* [Problem description]: Your output must match the records exactly, line for line.

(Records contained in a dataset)
####

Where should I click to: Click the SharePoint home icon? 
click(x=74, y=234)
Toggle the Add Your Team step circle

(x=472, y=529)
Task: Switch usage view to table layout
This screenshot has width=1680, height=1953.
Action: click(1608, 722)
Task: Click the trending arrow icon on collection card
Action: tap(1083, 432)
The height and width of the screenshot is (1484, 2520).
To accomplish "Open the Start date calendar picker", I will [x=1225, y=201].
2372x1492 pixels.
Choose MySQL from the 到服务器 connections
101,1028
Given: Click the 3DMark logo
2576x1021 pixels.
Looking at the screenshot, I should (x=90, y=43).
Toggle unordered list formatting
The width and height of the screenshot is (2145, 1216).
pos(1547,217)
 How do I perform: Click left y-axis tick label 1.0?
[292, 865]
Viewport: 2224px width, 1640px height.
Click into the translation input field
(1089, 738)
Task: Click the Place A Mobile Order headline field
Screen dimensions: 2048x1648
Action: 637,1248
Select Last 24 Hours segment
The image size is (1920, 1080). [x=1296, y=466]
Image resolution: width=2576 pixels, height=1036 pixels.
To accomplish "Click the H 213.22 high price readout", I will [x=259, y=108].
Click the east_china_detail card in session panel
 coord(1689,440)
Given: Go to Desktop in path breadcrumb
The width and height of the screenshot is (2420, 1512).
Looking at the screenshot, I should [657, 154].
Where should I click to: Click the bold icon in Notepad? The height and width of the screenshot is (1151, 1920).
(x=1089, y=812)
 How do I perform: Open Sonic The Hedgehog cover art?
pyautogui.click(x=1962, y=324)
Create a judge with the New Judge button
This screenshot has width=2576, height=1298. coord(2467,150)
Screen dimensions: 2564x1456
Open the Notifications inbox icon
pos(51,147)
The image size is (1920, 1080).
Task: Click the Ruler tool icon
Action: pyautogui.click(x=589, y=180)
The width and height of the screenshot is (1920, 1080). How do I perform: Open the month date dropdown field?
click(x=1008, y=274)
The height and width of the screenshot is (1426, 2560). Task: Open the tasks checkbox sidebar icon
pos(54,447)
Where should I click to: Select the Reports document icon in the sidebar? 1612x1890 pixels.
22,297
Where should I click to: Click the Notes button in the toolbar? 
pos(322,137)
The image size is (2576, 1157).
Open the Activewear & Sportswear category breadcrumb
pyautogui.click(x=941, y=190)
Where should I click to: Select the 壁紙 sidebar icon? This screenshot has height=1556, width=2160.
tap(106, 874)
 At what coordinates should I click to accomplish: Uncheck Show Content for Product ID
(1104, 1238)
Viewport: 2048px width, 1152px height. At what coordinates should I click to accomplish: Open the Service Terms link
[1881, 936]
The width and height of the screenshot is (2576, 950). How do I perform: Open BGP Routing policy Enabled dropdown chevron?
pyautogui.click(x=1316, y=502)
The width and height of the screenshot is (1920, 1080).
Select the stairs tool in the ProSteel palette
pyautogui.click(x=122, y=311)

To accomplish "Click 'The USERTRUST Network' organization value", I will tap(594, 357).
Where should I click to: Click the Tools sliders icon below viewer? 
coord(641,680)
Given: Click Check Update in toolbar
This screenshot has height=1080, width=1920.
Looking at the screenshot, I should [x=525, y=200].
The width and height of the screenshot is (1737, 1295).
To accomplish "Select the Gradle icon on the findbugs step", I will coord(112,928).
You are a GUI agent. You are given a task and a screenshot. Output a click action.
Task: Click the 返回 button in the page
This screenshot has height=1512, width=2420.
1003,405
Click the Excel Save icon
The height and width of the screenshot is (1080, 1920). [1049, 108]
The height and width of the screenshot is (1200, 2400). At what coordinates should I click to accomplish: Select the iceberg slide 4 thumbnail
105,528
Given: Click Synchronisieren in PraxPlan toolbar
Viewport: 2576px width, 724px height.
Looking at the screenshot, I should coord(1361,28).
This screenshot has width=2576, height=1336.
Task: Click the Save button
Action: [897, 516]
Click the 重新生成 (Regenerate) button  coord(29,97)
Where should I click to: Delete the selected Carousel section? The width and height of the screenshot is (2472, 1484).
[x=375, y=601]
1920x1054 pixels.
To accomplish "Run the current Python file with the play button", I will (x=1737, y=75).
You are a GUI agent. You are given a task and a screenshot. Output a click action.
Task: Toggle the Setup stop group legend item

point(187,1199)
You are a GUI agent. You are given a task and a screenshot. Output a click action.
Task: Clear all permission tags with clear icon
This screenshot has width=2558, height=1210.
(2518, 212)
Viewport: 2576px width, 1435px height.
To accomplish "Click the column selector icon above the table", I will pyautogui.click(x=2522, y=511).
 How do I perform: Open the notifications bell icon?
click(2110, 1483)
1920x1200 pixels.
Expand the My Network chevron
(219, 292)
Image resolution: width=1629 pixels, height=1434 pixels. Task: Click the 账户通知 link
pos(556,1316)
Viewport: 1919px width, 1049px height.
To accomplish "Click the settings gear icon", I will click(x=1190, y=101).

####

* [Expected answer]:
Where should I click to: Click the SharePoint home icon? 
click(x=74, y=234)
Toggle the Add Your Team step circle

(x=472, y=529)
Task: Switch usage view to table layout
This screenshot has width=1680, height=1953.
Action: click(1608, 722)
Task: Click the trending arrow icon on collection card
Action: tap(1083, 432)
The height and width of the screenshot is (1484, 2520).
To accomplish "Open the Start date calendar picker", I will [x=1225, y=201].
2372x1492 pixels.
Choose MySQL from the 到服务器 connections
101,1028
Given: Click the 3DMark logo
2576x1021 pixels.
Looking at the screenshot, I should (x=90, y=43).
Toggle unordered list formatting
The width and height of the screenshot is (2145, 1216).
pos(1547,217)
 How do I perform: Click left y-axis tick label 1.0?
[292, 865]
Viewport: 2224px width, 1640px height.
Click into the translation input field
(1089, 738)
Task: Click the Place A Mobile Order headline field
Screen dimensions: 2048x1648
Action: 637,1248
Select Last 24 Hours segment
The image size is (1920, 1080). [x=1296, y=466]
Image resolution: width=2576 pixels, height=1036 pixels.
To accomplish "Click the H 213.22 high price readout", I will [x=259, y=108].
Click the east_china_detail card in session panel
 coord(1689,440)
Given: Go to Desktop in path breadcrumb
The width and height of the screenshot is (2420, 1512).
Looking at the screenshot, I should [657, 154].
Where should I click to: Click the bold icon in Notepad? The height and width of the screenshot is (1151, 1920).
(x=1089, y=812)
 How do I perform: Open Sonic The Hedgehog cover art?
pyautogui.click(x=1962, y=324)
Create a judge with the New Judge button
This screenshot has width=2576, height=1298. coord(2467,150)
Screen dimensions: 2564x1456
Open the Notifications inbox icon
pos(51,147)
The image size is (1920, 1080).
Task: Click the Ruler tool icon
Action: pyautogui.click(x=589, y=180)
The width and height of the screenshot is (1920, 1080). How do I perform: Open the month date dropdown field?
click(x=1008, y=274)
The height and width of the screenshot is (1426, 2560). Task: Open the tasks checkbox sidebar icon
pos(54,447)
Where should I click to: Select the Reports document icon in the sidebar? 1612x1890 pixels.
22,297
Where should I click to: Click the Notes button in the toolbar? 
pos(322,137)
The image size is (2576, 1157).
Open the Activewear & Sportswear category breadcrumb
pyautogui.click(x=941, y=190)
Where should I click to: Select the 壁紙 sidebar icon? This screenshot has height=1556, width=2160.
tap(106, 874)
 At what coordinates should I click to accomplish: Uncheck Show Content for Product ID
(1104, 1238)
Viewport: 2048px width, 1152px height. At what coordinates should I click to accomplish: Open the Service Terms link
[1881, 936]
The width and height of the screenshot is (2576, 950). How do I perform: Open BGP Routing policy Enabled dropdown chevron?
pyautogui.click(x=1316, y=502)
The width and height of the screenshot is (1920, 1080).
Select the stairs tool in the ProSteel palette
pyautogui.click(x=122, y=311)

To accomplish "Click 'The USERTRUST Network' organization value", I will tap(594, 357).
Where should I click to: Click the Tools sliders icon below viewer? 
coord(641,680)
Given: Click Check Update in toolbar
This screenshot has height=1080, width=1920.
Looking at the screenshot, I should [x=525, y=200].
The width and height of the screenshot is (1737, 1295).
To accomplish "Select the Gradle icon on the findbugs step", I will coord(112,928).
You are a GUI agent. You are given a task and a screenshot. Output a click action.
Task: Click the 返回 button in the page
This screenshot has height=1512, width=2420.
1003,405
Click the Excel Save icon
The height and width of the screenshot is (1080, 1920). [1049, 108]
The height and width of the screenshot is (1200, 2400). At what coordinates should I click to accomplish: Select the iceberg slide 4 thumbnail
105,528
Given: Click Synchronisieren in PraxPlan toolbar
Viewport: 2576px width, 724px height.
Looking at the screenshot, I should coord(1361,28).
This screenshot has width=2576, height=1336.
Task: Click the Save button
Action: [897, 516]
Click the 重新生成 (Regenerate) button  coord(29,97)
Where should I click to: Delete the selected Carousel section? The width and height of the screenshot is (2472, 1484).
[x=375, y=601]
1920x1054 pixels.
To accomplish "Run the current Python file with the play button", I will (x=1737, y=75).
You are a GUI agent. You are given a task and a screenshot. Output a click action.
Task: Toggle the Setup stop group legend item

point(187,1199)
You are a GUI agent. You are given a task and a screenshot. Output a click action.
Task: Clear all permission tags with clear icon
This screenshot has width=2558, height=1210.
(2518, 212)
Viewport: 2576px width, 1435px height.
To accomplish "Click the column selector icon above the table", I will pyautogui.click(x=2522, y=511).
 How do I perform: Open the notifications bell icon?
click(2110, 1483)
1920x1200 pixels.
Expand the My Network chevron
(219, 292)
Image resolution: width=1629 pixels, height=1434 pixels. Task: Click the 账户通知 link
pos(556,1316)
Viewport: 1919px width, 1049px height.
To accomplish "Click the settings gear icon", I will click(x=1190, y=101).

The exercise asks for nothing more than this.